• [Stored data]
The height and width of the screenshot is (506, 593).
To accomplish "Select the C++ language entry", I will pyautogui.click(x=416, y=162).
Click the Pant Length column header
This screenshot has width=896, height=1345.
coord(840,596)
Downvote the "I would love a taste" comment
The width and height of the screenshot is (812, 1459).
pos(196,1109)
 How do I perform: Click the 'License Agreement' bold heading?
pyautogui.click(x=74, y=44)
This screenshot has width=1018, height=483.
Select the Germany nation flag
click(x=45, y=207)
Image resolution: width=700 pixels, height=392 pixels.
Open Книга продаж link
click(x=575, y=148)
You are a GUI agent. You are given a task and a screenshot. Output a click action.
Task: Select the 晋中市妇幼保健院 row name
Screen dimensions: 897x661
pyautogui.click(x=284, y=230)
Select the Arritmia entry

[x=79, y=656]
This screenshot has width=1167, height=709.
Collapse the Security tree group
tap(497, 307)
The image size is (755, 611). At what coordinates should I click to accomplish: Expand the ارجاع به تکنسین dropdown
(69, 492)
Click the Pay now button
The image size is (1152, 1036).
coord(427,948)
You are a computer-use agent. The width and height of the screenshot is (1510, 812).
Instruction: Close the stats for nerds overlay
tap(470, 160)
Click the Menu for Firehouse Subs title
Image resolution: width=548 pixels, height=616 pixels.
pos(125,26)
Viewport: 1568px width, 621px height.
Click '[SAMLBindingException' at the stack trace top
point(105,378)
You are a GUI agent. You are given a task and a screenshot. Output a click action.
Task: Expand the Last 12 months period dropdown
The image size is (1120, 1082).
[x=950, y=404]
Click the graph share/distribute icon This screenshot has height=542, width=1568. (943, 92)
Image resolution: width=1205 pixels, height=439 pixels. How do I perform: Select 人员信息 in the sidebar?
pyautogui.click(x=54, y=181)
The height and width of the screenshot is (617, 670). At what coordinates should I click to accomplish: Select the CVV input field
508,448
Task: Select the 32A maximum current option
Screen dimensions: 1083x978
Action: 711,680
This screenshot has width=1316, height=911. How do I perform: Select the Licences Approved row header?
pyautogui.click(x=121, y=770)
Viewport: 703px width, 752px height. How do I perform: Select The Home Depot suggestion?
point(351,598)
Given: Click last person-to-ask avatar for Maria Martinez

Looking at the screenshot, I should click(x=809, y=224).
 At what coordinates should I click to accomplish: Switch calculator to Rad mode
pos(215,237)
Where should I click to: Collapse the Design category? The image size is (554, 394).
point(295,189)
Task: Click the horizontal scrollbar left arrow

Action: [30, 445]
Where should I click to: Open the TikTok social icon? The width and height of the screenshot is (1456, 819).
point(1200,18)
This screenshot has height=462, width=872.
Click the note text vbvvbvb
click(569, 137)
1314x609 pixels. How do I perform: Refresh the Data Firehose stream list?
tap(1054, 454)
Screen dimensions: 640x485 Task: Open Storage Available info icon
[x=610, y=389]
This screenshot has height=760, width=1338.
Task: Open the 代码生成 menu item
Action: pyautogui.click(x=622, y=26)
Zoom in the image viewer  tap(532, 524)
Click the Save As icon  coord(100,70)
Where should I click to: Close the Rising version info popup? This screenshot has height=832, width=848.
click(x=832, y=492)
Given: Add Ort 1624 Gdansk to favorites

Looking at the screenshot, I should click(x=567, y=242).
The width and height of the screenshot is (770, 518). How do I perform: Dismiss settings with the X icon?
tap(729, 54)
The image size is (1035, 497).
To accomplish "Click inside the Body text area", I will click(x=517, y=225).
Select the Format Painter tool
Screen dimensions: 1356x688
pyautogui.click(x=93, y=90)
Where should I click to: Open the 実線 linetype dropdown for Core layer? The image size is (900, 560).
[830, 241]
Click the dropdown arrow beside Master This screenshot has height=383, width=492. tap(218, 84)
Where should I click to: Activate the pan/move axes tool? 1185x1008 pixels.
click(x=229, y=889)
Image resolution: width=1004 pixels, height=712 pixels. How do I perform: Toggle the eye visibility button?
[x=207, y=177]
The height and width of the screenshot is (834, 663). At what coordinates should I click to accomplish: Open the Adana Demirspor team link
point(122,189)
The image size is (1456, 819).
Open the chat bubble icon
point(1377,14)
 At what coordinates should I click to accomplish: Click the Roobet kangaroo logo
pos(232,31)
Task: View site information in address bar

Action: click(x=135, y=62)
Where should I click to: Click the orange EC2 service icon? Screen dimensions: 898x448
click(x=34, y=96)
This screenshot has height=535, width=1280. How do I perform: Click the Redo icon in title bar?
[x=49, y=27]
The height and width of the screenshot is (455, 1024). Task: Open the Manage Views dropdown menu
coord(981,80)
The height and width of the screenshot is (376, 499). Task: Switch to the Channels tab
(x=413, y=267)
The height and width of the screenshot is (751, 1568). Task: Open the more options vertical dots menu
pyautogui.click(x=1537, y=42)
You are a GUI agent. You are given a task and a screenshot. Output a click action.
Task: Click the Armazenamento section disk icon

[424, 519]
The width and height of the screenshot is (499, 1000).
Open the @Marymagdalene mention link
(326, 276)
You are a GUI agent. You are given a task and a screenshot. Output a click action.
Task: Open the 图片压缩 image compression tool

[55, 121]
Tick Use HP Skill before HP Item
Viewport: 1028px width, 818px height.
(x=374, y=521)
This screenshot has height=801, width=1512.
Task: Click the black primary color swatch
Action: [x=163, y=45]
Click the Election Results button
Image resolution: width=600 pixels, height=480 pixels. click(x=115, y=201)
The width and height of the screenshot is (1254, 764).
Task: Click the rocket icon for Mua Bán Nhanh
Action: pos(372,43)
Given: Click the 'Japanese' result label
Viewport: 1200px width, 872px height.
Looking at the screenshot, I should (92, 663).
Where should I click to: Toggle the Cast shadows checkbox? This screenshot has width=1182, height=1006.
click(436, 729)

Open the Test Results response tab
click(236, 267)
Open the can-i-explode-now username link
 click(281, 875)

• [ACTIVITY]
Word for word, every record must be given again.

• [RESPONSE TO THE TASK]
The height and width of the screenshot is (506, 593).
To accomplish "Select the C++ language entry", I will pyautogui.click(x=416, y=162).
Click the Pant Length column header
This screenshot has width=896, height=1345.
coord(840,596)
Downvote the "I would love a taste" comment
The width and height of the screenshot is (812, 1459).
pos(196,1109)
 How do I perform: Click the 'License Agreement' bold heading?
pyautogui.click(x=74, y=44)
This screenshot has width=1018, height=483.
Select the Germany nation flag
click(x=45, y=207)
Image resolution: width=700 pixels, height=392 pixels.
Open Книга продаж link
click(x=575, y=148)
You are a GUI agent. You are given a task and a screenshot. Output a click action.
Task: Select the 晋中市妇幼保健院 row name
Screen dimensions: 897x661
pyautogui.click(x=284, y=230)
Select the Arritmia entry

[x=79, y=656]
This screenshot has width=1167, height=709.
Collapse the Security tree group
tap(497, 307)
The image size is (755, 611). At what coordinates should I click to accomplish: Expand the ارجاع به تکنسین dropdown
(69, 492)
Click the Pay now button
The image size is (1152, 1036).
coord(427,948)
You are a computer-use agent. The width and height of the screenshot is (1510, 812).
Instruction: Close the stats for nerds overlay
tap(470, 160)
Click the Menu for Firehouse Subs title
Image resolution: width=548 pixels, height=616 pixels.
pos(125,26)
Viewport: 1568px width, 621px height.
Click '[SAMLBindingException' at the stack trace top
point(105,378)
You are a GUI agent. You are given a task and a screenshot. Output a click action.
Task: Expand the Last 12 months period dropdown
The image size is (1120, 1082).
[x=950, y=404]
Click the graph share/distribute icon This screenshot has height=542, width=1568. (943, 92)
Image resolution: width=1205 pixels, height=439 pixels. How do I perform: Select 人员信息 in the sidebar?
pyautogui.click(x=54, y=181)
The height and width of the screenshot is (617, 670). At what coordinates should I click to accomplish: Select the CVV input field
508,448
Task: Select the 32A maximum current option
Screen dimensions: 1083x978
Action: 711,680
This screenshot has width=1316, height=911. How do I perform: Select the Licences Approved row header?
pyautogui.click(x=121, y=770)
Viewport: 703px width, 752px height. How do I perform: Select The Home Depot suggestion?
point(351,598)
Given: Click last person-to-ask avatar for Maria Martinez

Looking at the screenshot, I should click(x=809, y=224).
 At what coordinates should I click to accomplish: Switch calculator to Rad mode
pos(215,237)
Where should I click to: Collapse the Design category? The image size is (554, 394).
point(295,189)
Task: Click the horizontal scrollbar left arrow

Action: [30, 445]
Where should I click to: Open the TikTok social icon? The width and height of the screenshot is (1456, 819).
point(1200,18)
This screenshot has height=462, width=872.
Click the note text vbvvbvb
click(569, 137)
1314x609 pixels. How do I perform: Refresh the Data Firehose stream list?
tap(1054, 454)
Screen dimensions: 640x485 Task: Open Storage Available info icon
[x=610, y=389]
This screenshot has height=760, width=1338.
Task: Open the 代码生成 menu item
Action: pyautogui.click(x=622, y=26)
Zoom in the image viewer  tap(532, 524)
Click the Save As icon  coord(100,70)
Where should I click to: Close the Rising version info popup? This screenshot has height=832, width=848.
click(x=832, y=492)
Given: Add Ort 1624 Gdansk to favorites

Looking at the screenshot, I should click(x=567, y=242).
The width and height of the screenshot is (770, 518). How do I perform: Dismiss settings with the X icon?
tap(729, 54)
The image size is (1035, 497).
To accomplish "Click inside the Body text area", I will click(x=517, y=225).
Select the Format Painter tool
Screen dimensions: 1356x688
pyautogui.click(x=93, y=90)
Where should I click to: Open the 実線 linetype dropdown for Core layer? The image size is (900, 560).
[830, 241]
Click the dropdown arrow beside Master This screenshot has height=383, width=492. tap(218, 84)
Where should I click to: Activate the pan/move axes tool? 1185x1008 pixels.
click(x=229, y=889)
Image resolution: width=1004 pixels, height=712 pixels. How do I perform: Toggle the eye visibility button?
[x=207, y=177]
The height and width of the screenshot is (834, 663). At what coordinates should I click to accomplish: Open the Adana Demirspor team link
point(122,189)
The image size is (1456, 819).
Open the chat bubble icon
point(1377,14)
 At what coordinates should I click to accomplish: Click the Roobet kangaroo logo
pos(232,31)
Task: View site information in address bar

Action: click(x=135, y=62)
Where should I click to: Click the orange EC2 service icon? Screen dimensions: 898x448
click(x=34, y=96)
This screenshot has height=535, width=1280. How do I perform: Click the Redo icon in title bar?
[x=49, y=27]
The height and width of the screenshot is (455, 1024). Task: Open the Manage Views dropdown menu
coord(981,80)
The height and width of the screenshot is (376, 499). Task: Switch to the Channels tab
(x=413, y=267)
The height and width of the screenshot is (751, 1568). Task: Open the more options vertical dots menu
pyautogui.click(x=1537, y=42)
You are a GUI agent. You are given a task and a screenshot. Output a click action.
Task: Click the Armazenamento section disk icon

[424, 519]
The width and height of the screenshot is (499, 1000).
Open the @Marymagdalene mention link
(326, 276)
You are a GUI agent. You are given a task and a screenshot. Output a click action.
Task: Open the 图片压缩 image compression tool

[55, 121]
Tick Use HP Skill before HP Item
Viewport: 1028px width, 818px height.
(x=374, y=521)
This screenshot has height=801, width=1512.
Task: Click the black primary color swatch
Action: [x=163, y=45]
Click the Election Results button
Image resolution: width=600 pixels, height=480 pixels. click(x=115, y=201)
The width and height of the screenshot is (1254, 764).
Task: Click the rocket icon for Mua Bán Nhanh
Action: pos(372,43)
Given: Click the 'Japanese' result label
Viewport: 1200px width, 872px height.
Looking at the screenshot, I should (92, 663).
Where should I click to: Toggle the Cast shadows checkbox? This screenshot has width=1182, height=1006.
click(436, 729)

Open the Test Results response tab
click(236, 267)
Open the can-i-explode-now username link
 click(281, 875)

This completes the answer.